[Written problem] Reproduce verbatim the run of items below that opens with the line containing "コーポレートメッセージ (91, 1623)" and closes with the line containing "カルチャー教室 (106, 2194)", both lines included. Output only those lines.

-- -- --

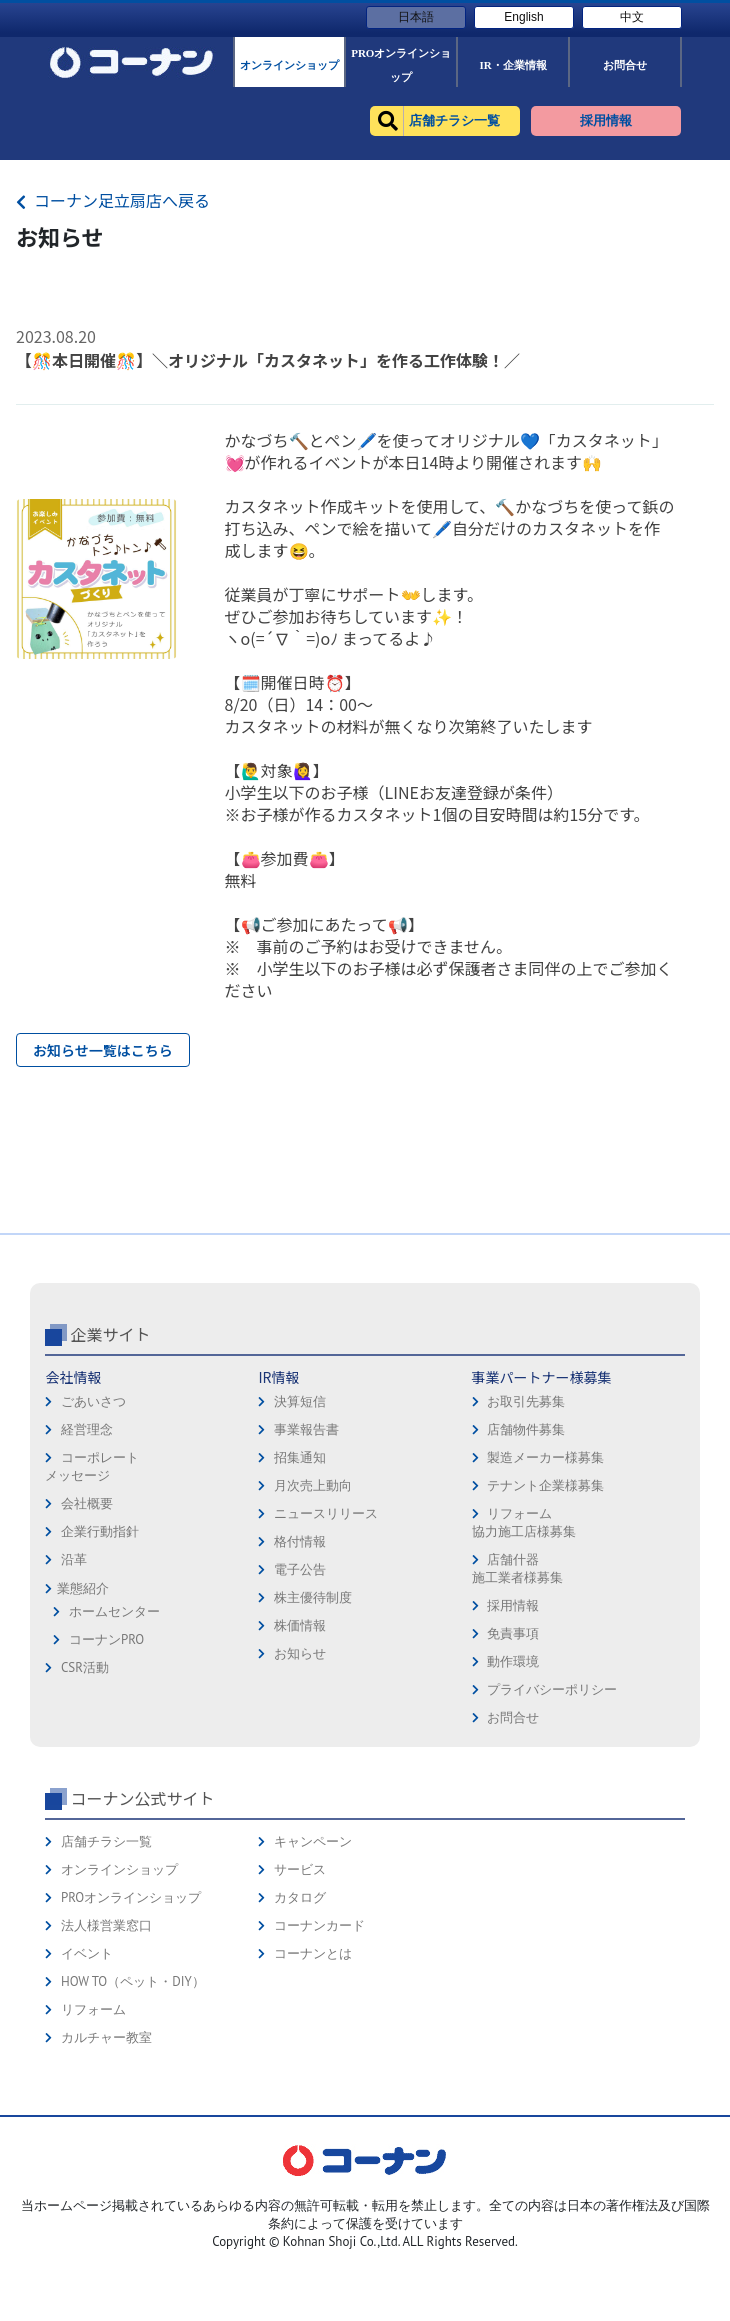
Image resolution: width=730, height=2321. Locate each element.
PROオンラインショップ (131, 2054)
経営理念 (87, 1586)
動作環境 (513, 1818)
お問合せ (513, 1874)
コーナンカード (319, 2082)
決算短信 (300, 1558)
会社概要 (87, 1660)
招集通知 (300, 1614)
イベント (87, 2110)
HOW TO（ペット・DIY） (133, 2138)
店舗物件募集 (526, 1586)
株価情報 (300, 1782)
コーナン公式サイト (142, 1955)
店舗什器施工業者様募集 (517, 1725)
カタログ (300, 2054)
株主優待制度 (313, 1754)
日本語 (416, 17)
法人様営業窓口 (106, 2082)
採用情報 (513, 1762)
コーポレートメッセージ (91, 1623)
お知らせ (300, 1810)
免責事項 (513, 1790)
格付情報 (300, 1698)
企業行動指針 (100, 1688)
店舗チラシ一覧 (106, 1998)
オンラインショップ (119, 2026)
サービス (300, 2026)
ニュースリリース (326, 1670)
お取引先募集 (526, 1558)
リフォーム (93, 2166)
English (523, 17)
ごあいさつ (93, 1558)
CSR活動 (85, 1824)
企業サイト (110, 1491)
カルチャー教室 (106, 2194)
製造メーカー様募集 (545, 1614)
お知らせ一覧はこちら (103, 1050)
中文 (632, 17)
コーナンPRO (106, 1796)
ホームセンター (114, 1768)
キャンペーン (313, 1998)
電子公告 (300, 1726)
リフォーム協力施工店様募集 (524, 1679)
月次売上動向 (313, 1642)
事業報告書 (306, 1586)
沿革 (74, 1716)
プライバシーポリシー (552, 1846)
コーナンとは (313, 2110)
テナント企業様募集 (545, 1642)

-- -- --

[Task solution]
コーポレートメッセージ (91, 1623)
お知らせ (300, 1810)
免責事項 (513, 1790)
格付情報 (300, 1698)
企業行動指針 (100, 1688)
店舗チラシ一覧 (106, 1998)
オンラインショップ (119, 2026)
サービス (300, 2026)
ニュースリリース (326, 1670)
お取引先募集 (526, 1558)
リフォーム (93, 2166)
English (523, 17)
ごあいさつ (93, 1558)
CSR活動 (85, 1824)
企業サイト (110, 1491)
カルチャー教室 (106, 2194)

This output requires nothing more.